Am Eingang hängen drei Wappen, welche Hoflieferanten der Queen auszeichnen, und der deutsche Boss des englischen Autokonzerns wird als «Sir Ralf» begrüsst: Ein gerüttelt Mass Britishness darf schon sein, wenn CEO Ralf Speth (64) bei Jaguar Land Rover (JLR) in Gaydon (GB) einen XXL-Neubau eröffnet, in dem locker das Wembley-Stadion Platz fände. 

Während sich andere Autohersteller aus Angst vor einem harten Brexit aus Grossbritannien zurückziehen, bekennt sich JLR zum Standort – und wie! Das gigantische neue Entwicklungszentrum in Gaydon kostete 600 Millionen Franken und eröffnete nun nach drei Jahren Planungs- und drei Jahren Bauzeit. Und der Brexit? Klar leidet auch JLR unter Brexit-Angst und der globalen Auto-Absatzkrise und will im Falle eines Falles im November eine Woche Produktionspause einlegen. 

Rettung aus Indien

Aber das «Gaydon Triangle», das Dreieck zwischen zwei Ex-Landebahnen der ehemaligen Basis der Royal Air Force, wird wie zum Trotz quasi zum JLR-Epizentrum. Die Autogeschichte beweist damit feinen Sinn für Ironie: Das Gelände wurde 1978 von British Leyland («British Elend») gekauft, jenem irrlichternden Konzern, der die nationale Autoindustrie retten sollte und sie dann weitestgehend exekutierte. Auch spätere Eigner von Jaguar und Land Rover, etwa BMW oder Ford, hatten kaum mehr Fortüne. Erst als Ratan Tata (81) zugriff, Industrie-Tycoon aus der ehemaligen britischen Kolonie Indien, sie zu JLR vereinte und vor neun Jahren Ralf Speth holte, wuchs JLR allen Unkenrufen zum Trotz zum Erfolgsmodell.

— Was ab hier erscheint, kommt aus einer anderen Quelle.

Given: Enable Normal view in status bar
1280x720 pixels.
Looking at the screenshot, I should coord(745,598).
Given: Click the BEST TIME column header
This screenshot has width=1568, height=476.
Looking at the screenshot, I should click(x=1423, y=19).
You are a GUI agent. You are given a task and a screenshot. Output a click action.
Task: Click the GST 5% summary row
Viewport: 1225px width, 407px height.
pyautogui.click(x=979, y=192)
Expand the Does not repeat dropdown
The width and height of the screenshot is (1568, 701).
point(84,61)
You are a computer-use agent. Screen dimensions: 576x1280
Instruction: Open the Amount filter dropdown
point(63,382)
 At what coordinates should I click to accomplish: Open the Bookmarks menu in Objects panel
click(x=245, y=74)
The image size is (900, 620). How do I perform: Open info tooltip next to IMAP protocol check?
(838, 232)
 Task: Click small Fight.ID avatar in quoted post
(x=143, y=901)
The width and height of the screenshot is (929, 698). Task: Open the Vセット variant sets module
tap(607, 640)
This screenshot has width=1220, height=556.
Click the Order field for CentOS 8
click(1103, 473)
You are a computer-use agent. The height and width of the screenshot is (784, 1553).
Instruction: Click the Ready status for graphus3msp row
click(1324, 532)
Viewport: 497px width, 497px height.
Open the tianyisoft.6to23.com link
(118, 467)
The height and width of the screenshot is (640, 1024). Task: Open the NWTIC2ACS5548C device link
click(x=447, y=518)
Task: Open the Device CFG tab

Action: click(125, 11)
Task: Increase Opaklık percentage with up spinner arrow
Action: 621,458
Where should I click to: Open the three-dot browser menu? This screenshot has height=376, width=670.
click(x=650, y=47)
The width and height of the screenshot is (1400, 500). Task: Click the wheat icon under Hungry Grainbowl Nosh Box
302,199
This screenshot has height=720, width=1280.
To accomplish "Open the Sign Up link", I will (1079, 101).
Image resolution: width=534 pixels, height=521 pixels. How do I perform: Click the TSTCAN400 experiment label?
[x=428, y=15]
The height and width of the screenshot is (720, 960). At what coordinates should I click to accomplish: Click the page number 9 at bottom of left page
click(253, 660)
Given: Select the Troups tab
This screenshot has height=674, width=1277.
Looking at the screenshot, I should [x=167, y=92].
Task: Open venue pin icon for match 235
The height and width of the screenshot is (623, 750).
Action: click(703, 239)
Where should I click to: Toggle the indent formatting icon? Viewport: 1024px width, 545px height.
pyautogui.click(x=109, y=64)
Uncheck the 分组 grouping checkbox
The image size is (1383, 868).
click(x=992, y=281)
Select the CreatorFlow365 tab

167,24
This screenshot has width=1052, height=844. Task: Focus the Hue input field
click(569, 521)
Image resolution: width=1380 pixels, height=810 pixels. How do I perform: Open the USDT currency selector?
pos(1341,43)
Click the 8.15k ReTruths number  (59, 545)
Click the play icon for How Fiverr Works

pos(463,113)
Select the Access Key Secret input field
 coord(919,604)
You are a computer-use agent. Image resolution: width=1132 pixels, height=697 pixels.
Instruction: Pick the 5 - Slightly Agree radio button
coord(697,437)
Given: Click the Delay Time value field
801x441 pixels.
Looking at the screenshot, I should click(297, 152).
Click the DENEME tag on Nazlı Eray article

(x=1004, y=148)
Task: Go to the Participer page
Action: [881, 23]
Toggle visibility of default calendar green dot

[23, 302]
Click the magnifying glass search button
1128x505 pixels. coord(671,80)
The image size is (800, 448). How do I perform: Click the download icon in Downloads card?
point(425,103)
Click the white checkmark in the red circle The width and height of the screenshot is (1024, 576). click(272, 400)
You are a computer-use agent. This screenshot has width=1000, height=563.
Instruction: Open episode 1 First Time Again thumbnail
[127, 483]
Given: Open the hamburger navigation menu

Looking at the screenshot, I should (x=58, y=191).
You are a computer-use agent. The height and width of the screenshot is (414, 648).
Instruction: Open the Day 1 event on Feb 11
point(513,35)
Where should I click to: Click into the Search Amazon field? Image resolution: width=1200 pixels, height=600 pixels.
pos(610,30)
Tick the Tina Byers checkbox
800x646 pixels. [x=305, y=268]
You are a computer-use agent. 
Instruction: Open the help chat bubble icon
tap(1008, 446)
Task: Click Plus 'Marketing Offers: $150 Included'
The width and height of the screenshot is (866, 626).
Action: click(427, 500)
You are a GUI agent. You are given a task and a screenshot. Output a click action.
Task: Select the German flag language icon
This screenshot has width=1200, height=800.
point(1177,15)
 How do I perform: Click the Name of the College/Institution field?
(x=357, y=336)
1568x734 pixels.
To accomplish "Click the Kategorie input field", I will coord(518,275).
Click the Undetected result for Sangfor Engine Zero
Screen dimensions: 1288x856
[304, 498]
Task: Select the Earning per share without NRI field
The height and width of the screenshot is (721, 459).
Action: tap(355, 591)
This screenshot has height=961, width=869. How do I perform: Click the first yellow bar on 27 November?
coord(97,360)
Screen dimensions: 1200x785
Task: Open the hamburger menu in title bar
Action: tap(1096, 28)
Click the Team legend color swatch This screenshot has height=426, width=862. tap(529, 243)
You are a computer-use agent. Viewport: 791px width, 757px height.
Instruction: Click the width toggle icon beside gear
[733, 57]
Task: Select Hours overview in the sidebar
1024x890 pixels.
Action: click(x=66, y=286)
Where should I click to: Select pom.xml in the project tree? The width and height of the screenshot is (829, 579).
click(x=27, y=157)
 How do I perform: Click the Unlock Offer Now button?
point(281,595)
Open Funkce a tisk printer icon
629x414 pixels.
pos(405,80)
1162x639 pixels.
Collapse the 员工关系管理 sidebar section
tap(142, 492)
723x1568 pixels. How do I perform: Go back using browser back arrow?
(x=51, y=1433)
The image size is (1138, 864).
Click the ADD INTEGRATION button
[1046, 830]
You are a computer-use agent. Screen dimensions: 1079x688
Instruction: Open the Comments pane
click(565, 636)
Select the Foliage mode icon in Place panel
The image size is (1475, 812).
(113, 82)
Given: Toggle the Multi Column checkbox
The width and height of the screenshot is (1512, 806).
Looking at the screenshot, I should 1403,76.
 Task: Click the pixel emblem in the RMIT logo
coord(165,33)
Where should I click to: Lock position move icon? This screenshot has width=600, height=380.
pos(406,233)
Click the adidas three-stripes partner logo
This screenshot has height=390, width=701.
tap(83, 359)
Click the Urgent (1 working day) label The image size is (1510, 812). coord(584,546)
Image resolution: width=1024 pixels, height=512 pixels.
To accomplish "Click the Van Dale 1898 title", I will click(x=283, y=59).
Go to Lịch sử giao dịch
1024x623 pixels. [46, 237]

Vier Millionen Quadratmeter

Damit die mutig konsequente Modellpolitik – siehe Jaguar I-Pace oder neuer Land Rover Defender – weitergeht, investiert Tata beziehungsweise JLR nun in vier Millionen Quadratmeter Fläche, darunter 52'000 Quadratmeter reine Bürofläche und elf Hektar Grünfläche samt See. Natürlich zeitgemäss lichtdurchflutet und mit viel Holz sowie den lockeren Sitzgruppen und dem progressiven Flair der Zentralen von Google und Co. – und, logisch, mit Energie aus ausschliesslich erneuerbaren Ressourcen. 

Eigenständige Nachbarn

Dass allein 20 Prozent des Stroms vom Solardach stammen, hat nicht nur mit der Angst vor Greta zu tun, sondern auch mit dem Wandel der Autowelt. Speth hat die Vision Zero verkündet: null Abgase, null Unfälle, null Staus. «Der beste Weg, die Zukunft vorherzusehen, ist, sie selbst zu gestalten», sagt Speth zur Eröffnung. Gaydon und Umland samt Manchester sollen zum Labor werden für autonome, smarte Mobilität. Ein Vorteil des neuen Zentrums ist, dass die Jaguar-Stilisten, bislang in Whitley, nun endlich unter einem Dach mit den Entwicklern und Designern der Konzernschwester Land Rover residieren. Zu viel Nähe? «Keine Sorge», sagt Speth, «Jaguar und Land Rover bleiben auch als Nachbarn eigenständig.» 

Der XJ wird elektrisch

Bei aller Eigenständigkeit ist klar: Bereits 2020 soll jede Modellreihe eine elektrifizierte Variante haben, und wohl ebenfalls 2020 wird der vollelektrische neue XJ enthüllt. Beim exklusiven Gang durchs Jaguar-Designzentrum wird dort an einem Concept Car gearbeitet. Fotos? Nichts da! Ob diese Studie bald den Ausblick auf einen coupéhaften Elektro-XJ gibt?